Friday 9 March 2012

Medical Elective- Day 13


No hospital today. Unless you count the 2 hours of today that carried over from last night. Yep, yesterday started at 8am and ended at 1.45am this morning. Then up and atom at 8 this morning, was on my way to Oxford Street by 9am. Mission: Dad’s birthday. I have had no time in the past few months to buy a present for Smallest Brother (birthday 16th Feb), nor for Dad (birthday 9th March). So, after three hours on Oxford Street, including one trip to John Lewis, purchase, Waterstones, purchase, back to John Lewis, return, then to Victoria where Wittards had apparently closed down. Challenges. Nevermind. With a Krispy Kreme in mouth and a Little Brother in tow we made the train to Kent with 30 seconds to spare. I would like to say that once in Kent all my worries dissolved. Had that not been for the fact that I checked my finals results online on the train. God damn this easy to access internet.

Ok. Yeah. I failed finals. I am pig sick. I am disappointed, disillusioned, upset. I’m swinging wildly between “people who fail get loads of tutoring and do better in the long run” and “fuck this shit, I never should have bothered, who was I fooling that I thought I could be a doctor?”. Details: I passed Knowledge and OSCE1 happily. I failed OSCE2 (long cases). You are allowed to fail 2 stations in OSCE1, I failed one, by one mark. And I think that was because, yep, I forgot to wash my hands. I know exactly how it happened: I was still trying desperately to rub in the last stations’ s hand gel when I started my second MDD station. And as such forgot to replenish the alcohol soaked fire-hazards that were my hands. No worries. For OSCE2 you are allowed to fail one station. I failed 2. The first was the integrated station, which I will put my hands up to: I have no idea what I was supposed to be doing. The kick in the teeth was that, that should have been fine. If I had then not proceeded to fail the MDD history station by ONE FREAKING MARK. Now, one mark or twenty marks, I still failed. I can bitch and moan until I’m blue in the face. But I failed. And after 12 hours of trying not to cry, several supportive texts and the feeling that I have managed to disappoint Dad on his birthday (I’m sure he isn’t disappointed, he’s a chillaxed guy, but I feel like I’m a disappointment right now), I think I have come to terms with this.
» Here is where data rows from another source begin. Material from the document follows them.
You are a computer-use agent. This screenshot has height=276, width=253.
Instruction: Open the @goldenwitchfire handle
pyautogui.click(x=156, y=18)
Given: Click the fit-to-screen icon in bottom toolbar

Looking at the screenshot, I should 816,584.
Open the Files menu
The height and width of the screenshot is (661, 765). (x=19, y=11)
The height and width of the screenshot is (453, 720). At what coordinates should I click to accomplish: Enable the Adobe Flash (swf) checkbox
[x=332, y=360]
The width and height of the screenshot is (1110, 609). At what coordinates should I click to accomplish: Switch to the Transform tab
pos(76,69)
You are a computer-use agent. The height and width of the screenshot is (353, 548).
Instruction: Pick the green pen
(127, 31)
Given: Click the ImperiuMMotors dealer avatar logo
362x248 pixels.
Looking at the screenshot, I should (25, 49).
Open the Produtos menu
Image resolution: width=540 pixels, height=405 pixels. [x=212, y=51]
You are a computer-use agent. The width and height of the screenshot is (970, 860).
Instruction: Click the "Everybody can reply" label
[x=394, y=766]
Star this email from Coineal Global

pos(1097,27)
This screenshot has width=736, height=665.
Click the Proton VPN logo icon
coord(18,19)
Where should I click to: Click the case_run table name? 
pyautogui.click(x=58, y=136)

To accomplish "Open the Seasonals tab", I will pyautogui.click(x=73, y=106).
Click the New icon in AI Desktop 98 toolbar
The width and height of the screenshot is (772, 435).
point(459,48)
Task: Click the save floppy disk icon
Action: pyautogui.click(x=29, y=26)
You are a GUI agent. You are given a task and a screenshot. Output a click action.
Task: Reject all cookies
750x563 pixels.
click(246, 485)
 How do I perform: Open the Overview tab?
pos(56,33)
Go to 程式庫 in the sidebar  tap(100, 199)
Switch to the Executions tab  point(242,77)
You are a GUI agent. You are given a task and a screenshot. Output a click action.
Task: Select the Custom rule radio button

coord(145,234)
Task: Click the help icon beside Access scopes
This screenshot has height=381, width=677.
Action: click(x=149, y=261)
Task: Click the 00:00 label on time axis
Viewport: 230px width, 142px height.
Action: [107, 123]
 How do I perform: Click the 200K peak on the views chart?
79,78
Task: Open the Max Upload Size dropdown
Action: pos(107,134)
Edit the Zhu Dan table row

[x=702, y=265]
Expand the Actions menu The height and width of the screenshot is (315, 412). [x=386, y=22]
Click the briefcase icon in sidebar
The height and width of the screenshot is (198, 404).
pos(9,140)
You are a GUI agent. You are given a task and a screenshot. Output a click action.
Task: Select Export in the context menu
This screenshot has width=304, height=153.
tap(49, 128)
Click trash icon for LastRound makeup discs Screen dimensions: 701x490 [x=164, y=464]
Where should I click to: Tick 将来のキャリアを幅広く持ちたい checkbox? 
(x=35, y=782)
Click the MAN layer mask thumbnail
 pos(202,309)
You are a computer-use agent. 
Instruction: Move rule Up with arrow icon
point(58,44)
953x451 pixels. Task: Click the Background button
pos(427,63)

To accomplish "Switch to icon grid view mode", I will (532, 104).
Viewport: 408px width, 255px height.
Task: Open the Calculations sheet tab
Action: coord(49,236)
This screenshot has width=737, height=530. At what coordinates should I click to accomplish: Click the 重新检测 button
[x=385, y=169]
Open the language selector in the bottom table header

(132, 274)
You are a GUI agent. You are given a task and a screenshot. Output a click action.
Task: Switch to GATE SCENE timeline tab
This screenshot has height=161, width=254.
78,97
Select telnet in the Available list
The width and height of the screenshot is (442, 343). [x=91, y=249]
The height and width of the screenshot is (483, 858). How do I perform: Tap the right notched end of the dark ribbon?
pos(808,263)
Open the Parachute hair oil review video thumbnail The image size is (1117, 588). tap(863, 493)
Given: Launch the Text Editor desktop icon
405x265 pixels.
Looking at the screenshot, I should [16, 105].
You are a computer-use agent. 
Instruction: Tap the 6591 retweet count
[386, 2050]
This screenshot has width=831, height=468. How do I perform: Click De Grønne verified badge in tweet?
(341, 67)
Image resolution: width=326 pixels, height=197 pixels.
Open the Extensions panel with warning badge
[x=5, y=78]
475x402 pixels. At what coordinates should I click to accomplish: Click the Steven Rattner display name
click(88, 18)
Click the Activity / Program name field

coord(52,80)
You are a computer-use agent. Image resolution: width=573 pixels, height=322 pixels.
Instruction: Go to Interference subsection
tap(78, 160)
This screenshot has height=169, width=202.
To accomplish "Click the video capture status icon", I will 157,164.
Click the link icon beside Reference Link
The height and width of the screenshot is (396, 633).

I am far from feeling cool. I am a confident person who should breeze through the retakes. But the thought of failing the retakes I just can’t handle. I genuinely do not know if I would repeat the year. I was only ever half- convinced of this ‘being a doctor’ thing in the first place. But we will rely heavily on our PMA infection from here on in. Not that it worked the first time round. But PMA doesn’t care what time round it is. I will do what I need to do. Like Batman.

A self-portrait will be added to this blog in retrospect (I have no camera cable with me this weekend). I have done a sketch of the family. I’m not sure I can muster looking at myself tonight.